Blackouts
J’étais venu au Palais parce que l’homme que je cherchais y avait une chambre. Il attendait à la sortie de secours, appuyé contre le chambranle, non pas maigre mais squelettique ; les lèvres rabougries et craquelées ; la peau tendue sur le crâne. Je l’ai reconduit à son lit, d’où il m’a observé, affable mais farouche. La vie brûlait dans ses yeux, comme si son esprit avait quitté ses chairs pour se concentrer là, dans ces iris luisants et vitreux entourés d’un blanc laiteux immaculé. Même mourante, sa voix était vive, claire, et quand il parlait, c’était sans difficulté, sans sifflement, sans confusion (en tout cas, jusqu’à ses derniers instants, où il a sombré dans le délire, racontant des absurdités et récitant de la littérature). Je lui ai dit que je lui tiendrais compagnie et ferais office d’infirmier pour lui tout le temps qu’il faudrait. En vérité, je n’avais nulle part où aller, ce qu’on savait tous les deux. Juan a insisté pour que je reste au Palais et que je reprenne sa chambre après sa mort. Il m’a demandé d’achever un projet qui l’avait un jour consumé, l’histoire d’une femme qui portait le même nom que lui. Mlle Jan Gay. « Allez, il a dit avec un clin d’œil, presse les mains de ta mère pour lui assurer que tu le feras. » Une allusion à une scène célèbre que j’étais incapable de resituer ; ça n’avait rien d’une plaisanterie. J’ai pris ses mains, tout en jointures et doigts osseux, dans les miennes. Il était proche de la mort, et je lui aurais promis n’importe quoi.

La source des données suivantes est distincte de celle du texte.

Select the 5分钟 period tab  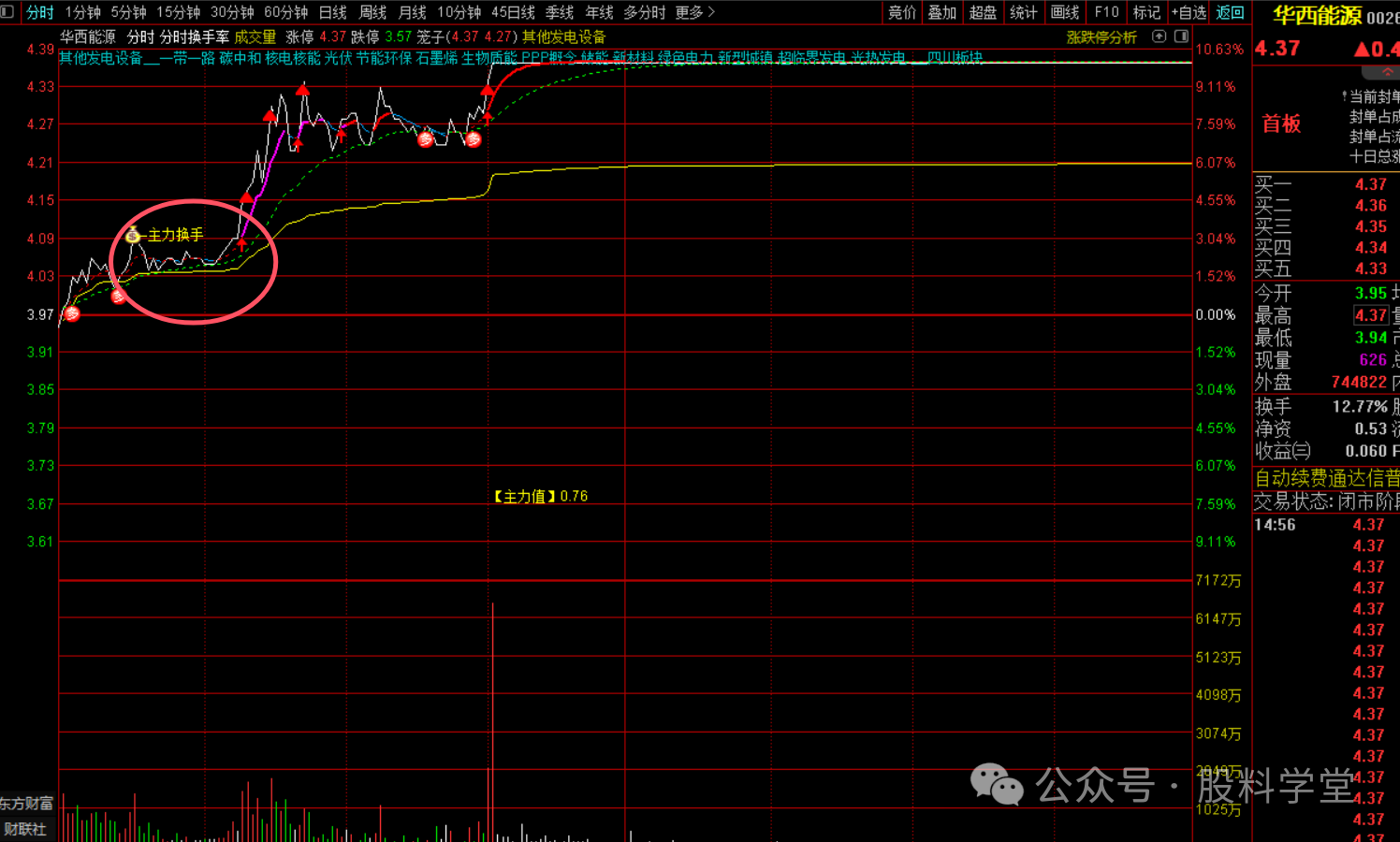click(128, 12)
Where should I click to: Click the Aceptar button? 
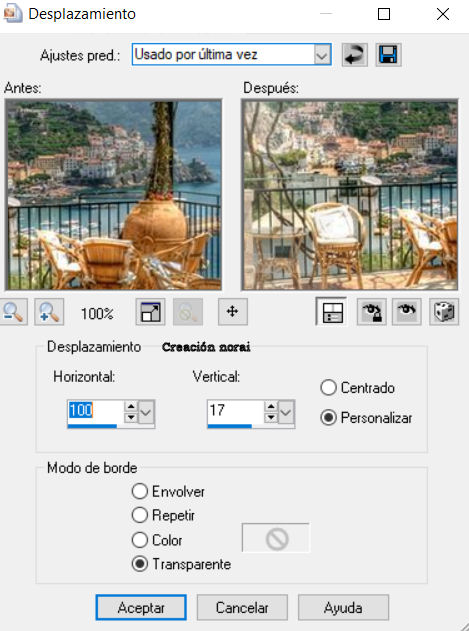tap(141, 608)
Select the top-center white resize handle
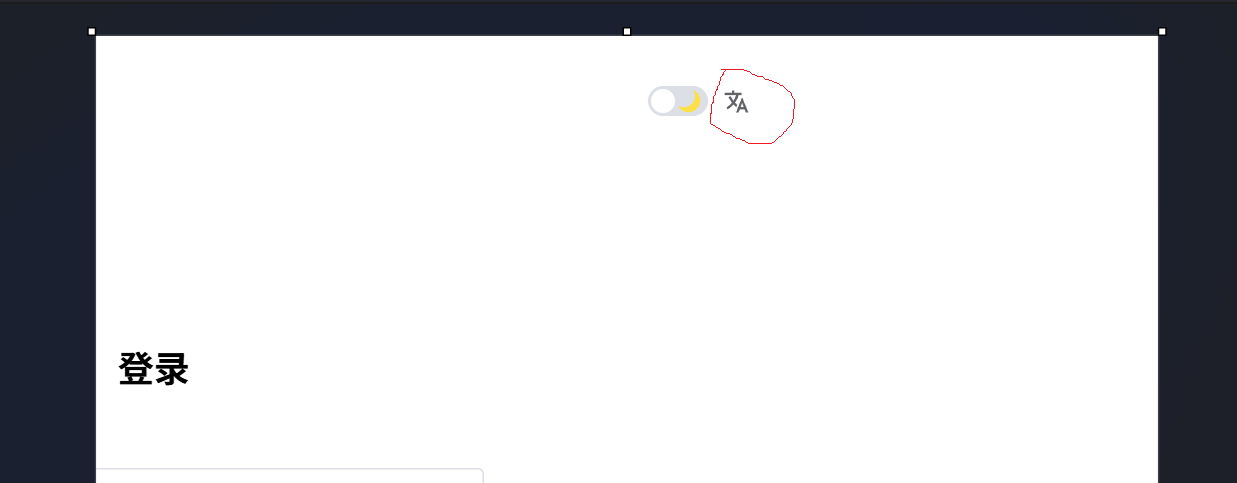The image size is (1237, 483). pos(627,32)
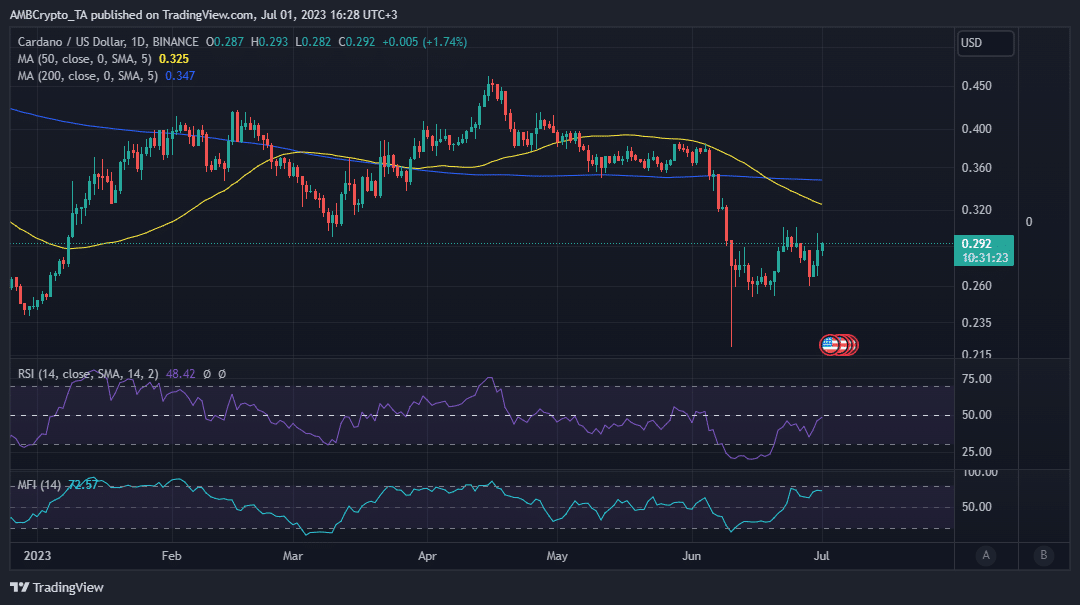The image size is (1080, 605).
Task: Click the MA 200 value 0.347
Action: pyautogui.click(x=180, y=76)
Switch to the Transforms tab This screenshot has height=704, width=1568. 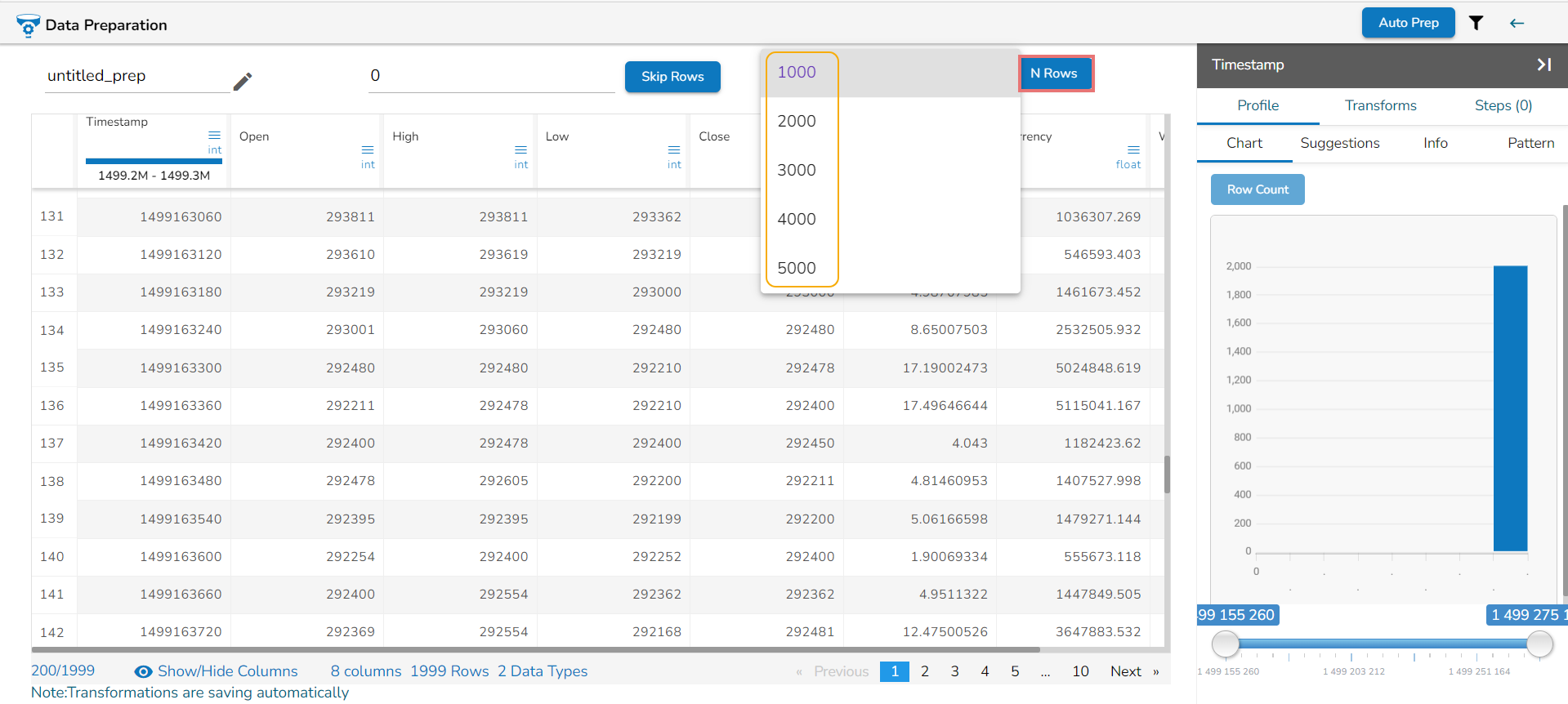pos(1380,105)
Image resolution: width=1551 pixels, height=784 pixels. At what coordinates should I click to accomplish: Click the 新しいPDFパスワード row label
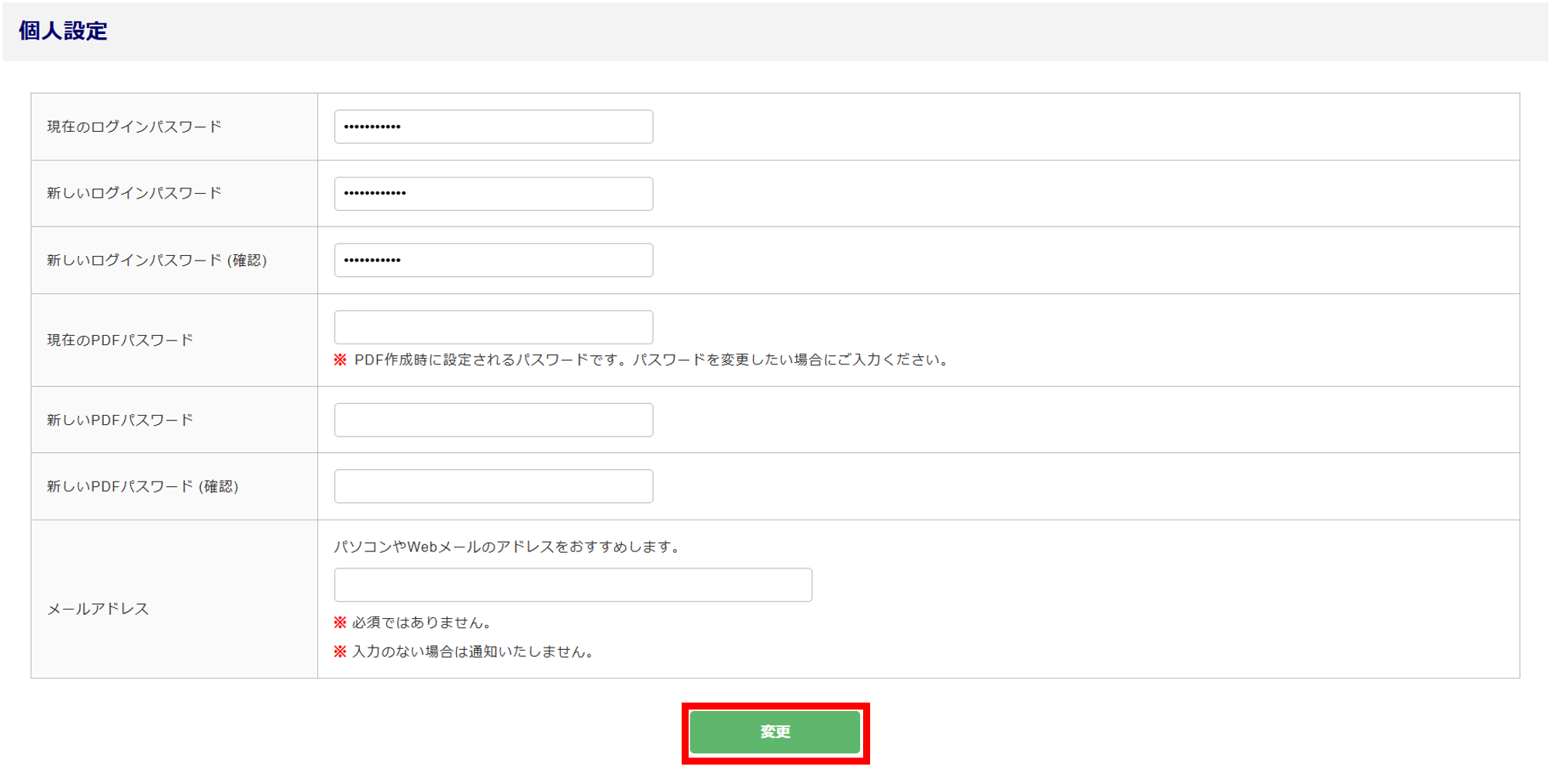[120, 420]
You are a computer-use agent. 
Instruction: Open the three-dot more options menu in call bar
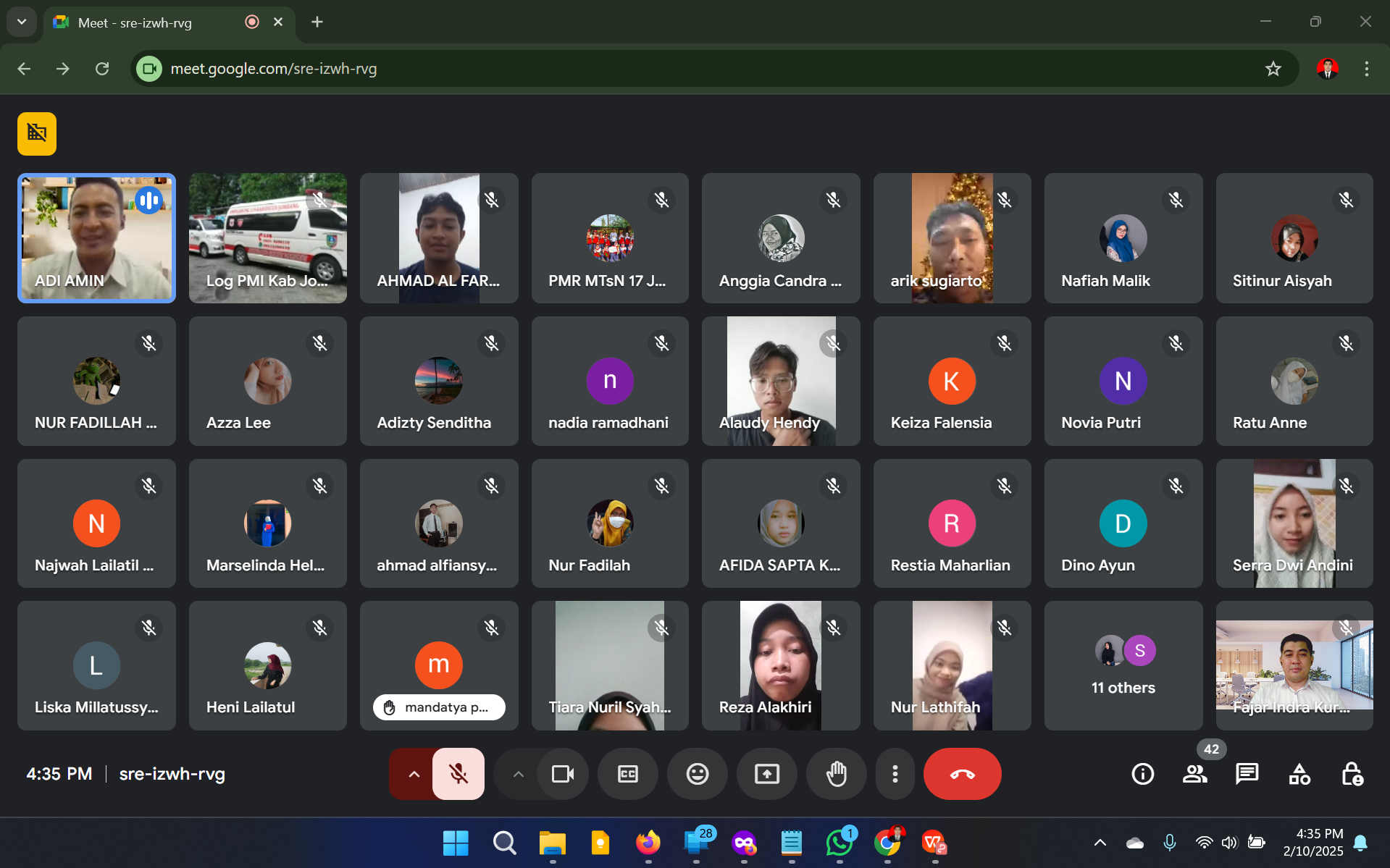pos(895,774)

« “Mais je ne comptais pas tenir ma promesse. Du moins jusqu’à ces derniers temps, quand j’ai commencé à me remplir de rêves.” D’où ça vient ?
— Je ne sais pas, Juan. Mais celle-là, je vais la tenir. J’en ai bien l’intention.
— Tout le monde ne lui donne pas le même nom, a-t-il dit. Yahn, Jan ou encore Helen. La fée sacrée, la mère de Dieu. Notre Père qui es au milieu. »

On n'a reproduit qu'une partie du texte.